# ML Workshop: Generating Text using an N-gram Model

## What is an N-gram Model?

An $N$-gram model is a simple but powerful tool used in natural language processing (NLP) for predicting the next word in a sequence of words. It's based on the idea that the probability of a word occurring depends on the previous $N-1$ words in the sequence.

## How Does it Work?

Imagine we have a sentence: "The quick brown fox jumps". 

- A unigram model ($N=1$) predicts the next word based on the probability of individual words. For example, given "The", it might predict "quick" with high probability because "quick" often follows "The".
- A bigram model ($N=2$) predicts the next word based on the probability of pairs of words. For example, given "quick brown", it might predict "fox" because "fox" often follows "quick brown".
- An $N$-gram model generalizes this concept to predict the next word based on the probability of the previous $N-1$ words.

## Model Architecture

In our workshop, we'll create a simple $N$-gram model using PyTorch. Here's a simplified overview of the architecture:

1. **Tokenization**: We'll convert our text data into tokens (words or characters).
2. **Embedding**: Each token is represented as a high-dimensional vector (embedding).
3. **Concatenation**: We concatenate the embeddings of the previous $N-1$ tokens into a single vector.
4. **Fully-Connected Layers**: We pass the concatenated vector through fully-connected layers with activation functions like ReLU.
5. **Output Layer**: Finally, we predict the probability distribution over the vocabulary to determine the next token.

## Workshop Goals

By the end of this workshop, you'll understand the basics of $N$-gram models and how they can be implemented using PyTorch. You'll also be able to train your own model and generate text based on the patterns it learns from the training data.

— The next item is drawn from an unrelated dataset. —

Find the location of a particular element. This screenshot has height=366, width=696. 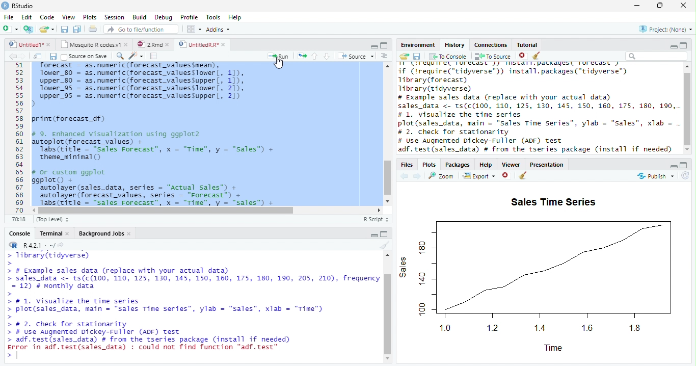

Let's dive in and explore the world of NLP with $N$-gram models!

---

*Author: Shivam Gupta*

*GitHub Repository: [shivamCode0/ngram](https://github.com/shivamCode0/ngram)*


### Imports and Setup (Run this block first)


In [None]:
%pip install torchinfo
%pip install torchviz

In [None]:
import torch
import torch.nn as nn
import torch.nn.functional as F
import torch.optim as optim
from torchinfo import summary
from torchviz import make_dot
from abc import ABC, abstractmethod

In [None]:
device = torch.device("cuda:0" if torch.cuda.is_available() else "cpu")
print(device)

In [None]:
# download file to tmp/data.txt
!wget -O data.txt https://raw.githubusercontent.com/karpathy/char-rnn/master/data/tinyshakespeare/input.txt

### 1. Load & Preprocess Dataset

In [None]:
with open('data.txt', 'r') as f:
    text = f.read()
print('text length:', len(text))

⚠️⚠️⚠️ Print first 100 characters of text ⚠️⚠️⚠️


In [None]:
# TODO: print first 100 characters of text


In [None]:
chars = ["[PAD]", *sorted(list(set(text)))]
vocab_size = len(chars)
print("".join(chars))
print("vocab size:", vocab_size)

In [None]:
# Create mapping from character to index and vice versa
# create a mapping from characters to integers
stoi = { ch:i for i,ch in enumerate(chars) }
itos = { i:ch for i,ch in enumerate(chars) }
encode = lambda s: [stoi[c] for c in s] # encoder: take a string, output a list of integers
decode = lambda l: ''.join([itos[i] for i in l]) # decoder: take a list of integers, output a string

⚠️⚠️⚠️ Verify that `encode` and `decode` work ⚠️⚠️⚠️

In [None]:
print(decode(encode("")))

In [None]:
# store in tensor
data = torch.tensor(encode(text), dtype=torch.int64, device=device)
print(data.shape, data.dtype)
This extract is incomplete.